Opinion
No. 12436.
1947-01-22
O. W. Hess and G. A. Meekison, both of Napoleon, for plaintiffs. G. W. Williamson, of Wauseon, and C. L. Newcomer, of Bryan, for defendants.
Action by Lyle Quillet, an infant, by his next friend, etc., against Clyde Johnson and Fay Johnson for malicious shooting of plaintiff. On defendants' motion for new trial after verdict for plaintiff.
Motion granted.O. W. Hess and G. A. Meekison, both of Napoleon, for plaintiffs. G. W. Williamson, of Wauseon, and C. L. Newcomer, of Bryan, for defendants.
HAM, Judge.
This cause is before the court on motion for a new trial by the defendants. The ground seriously pressed is that the demages assessed are excessive and that the verdict is not sustained by sufficient evidence. Incidentally the correctness of the court's charge is challenged.
The action was brought by Lyle Quillet, a minor, by his next friend, against Clyde Johnson and Fay Johnson for the alleged maliciously shooting of plaintiff by Fay Johnson acting under the direction of Clyde Johnson, his father.
The verdict was for $1250 nominal damages against both defendants, and for $500 punitive damages against Fay Johnson.
The forms of verdict submitted to the jury followed the rule as announced in: Mauk v. Brundage, 68 Ohio St. 89, 67 N.E. 152,62 L.R.A. 477;Scrambling Co. v. Tennant Drug Co., 25 Ohio App. 197, 158 N.E. 282. 2 Sutherland on Damages, p. 1327 is not in accord with this practice.
The first question in the instant agenda is, therefore; Is the verdict for $1250 for nominal damages, excessive?
Manifestly, if the word is to be construed as hereinafter indicated, it must be.
The jury was warranted in returning a verdict for substantial compensatory damages. It is more than a mere surmise that they so intended. Can the court guess that they did, and arbitrarily construe ‘nominal’ to mean ‘compensatory?’ We think not. If we did it would in our judgment result in saddling the plaintiff with the costs on appeal.
The second question is:
Can the court set aside the verdict for nominal damages and retain the verdict for $500 punitive damages? That must be answered in the negative for two impelling reasons:
First: the verdict must stand or fall in toto.

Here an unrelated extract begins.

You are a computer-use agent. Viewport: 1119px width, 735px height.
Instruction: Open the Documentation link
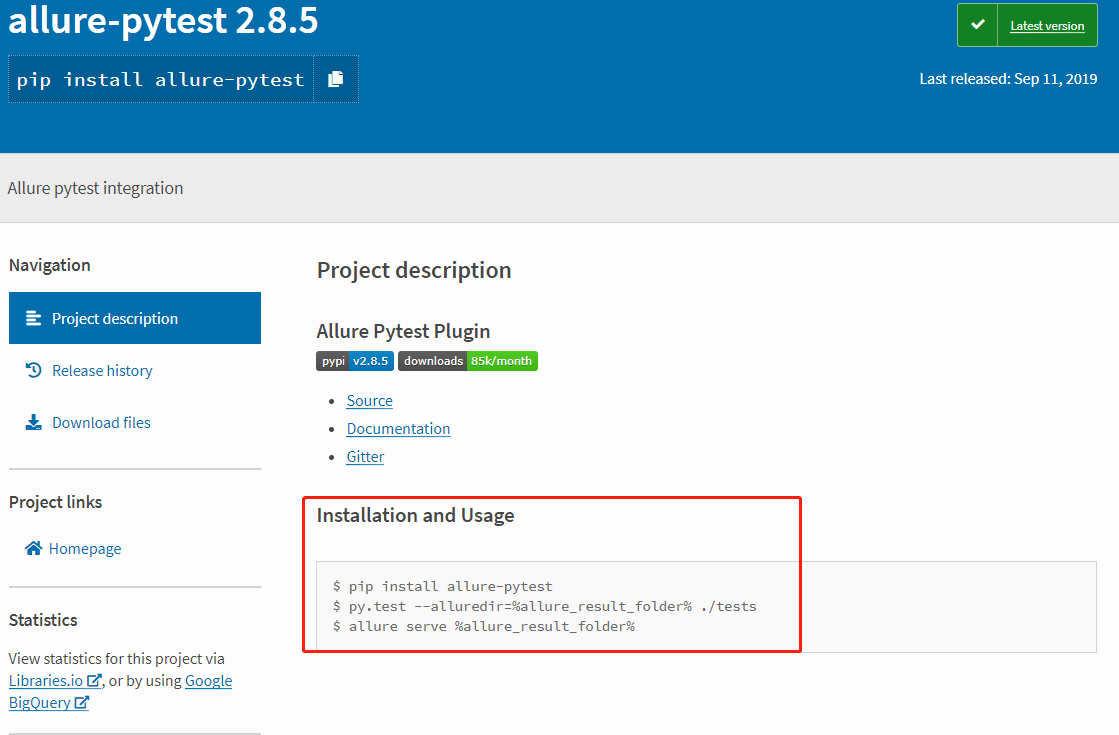398,428

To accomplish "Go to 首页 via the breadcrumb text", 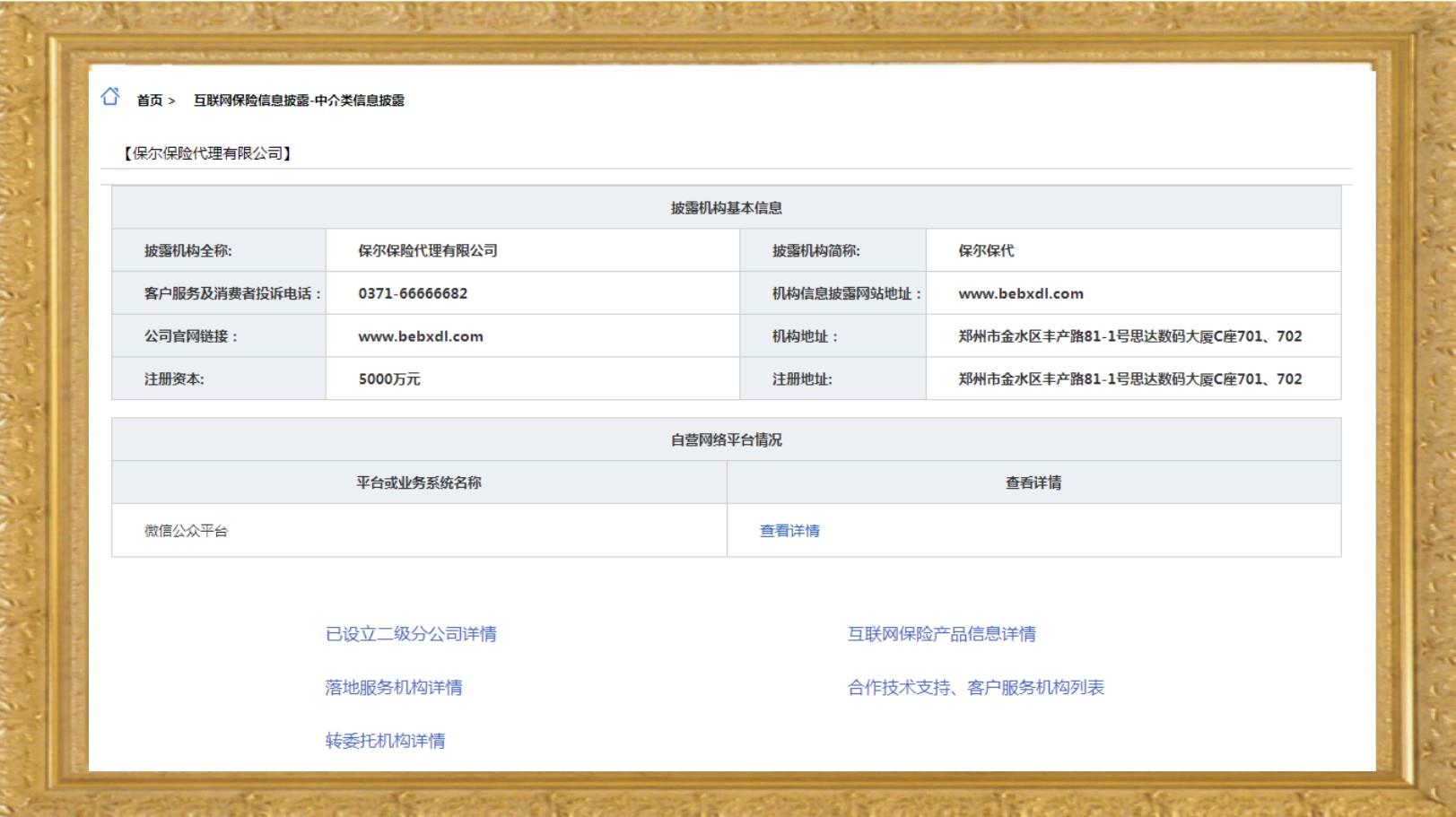I will point(150,100).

Second: the verdict for punitive damages requires either nominal or compensatory damages as a predicate.
In 13 O.J., Sec. 144, p. 243, the author truthfully says:
‘The Ohio Courts do not appear to have passed upon the necessity of a showing of actual damages as a basis for recovering exemplary damages.’
In Sibila v. Bahney, 34 Ohio St. 399, the court held that exemplary damages were recoverable upon showing the right to actual damages. Query; what would the court have said, had there been no such showing?
‘Actual’ is often used to denote either ‘compensatory’ or ‘nominal’ damages.
The court there assumed, it would seem, that nominal damages while uncertain still were actual. There is a wealth of authority of the tenor. 25 C.J.S., Damages, §§ 9, 10, pp. 467, 468.
The court in McClanahan v. Koviak, 62 Ohio App. 307, 309, 23 N.E.2d 975, mulled over the meaning of the word ‘nominal’ as did the annotator in 33 A.L.R. 404.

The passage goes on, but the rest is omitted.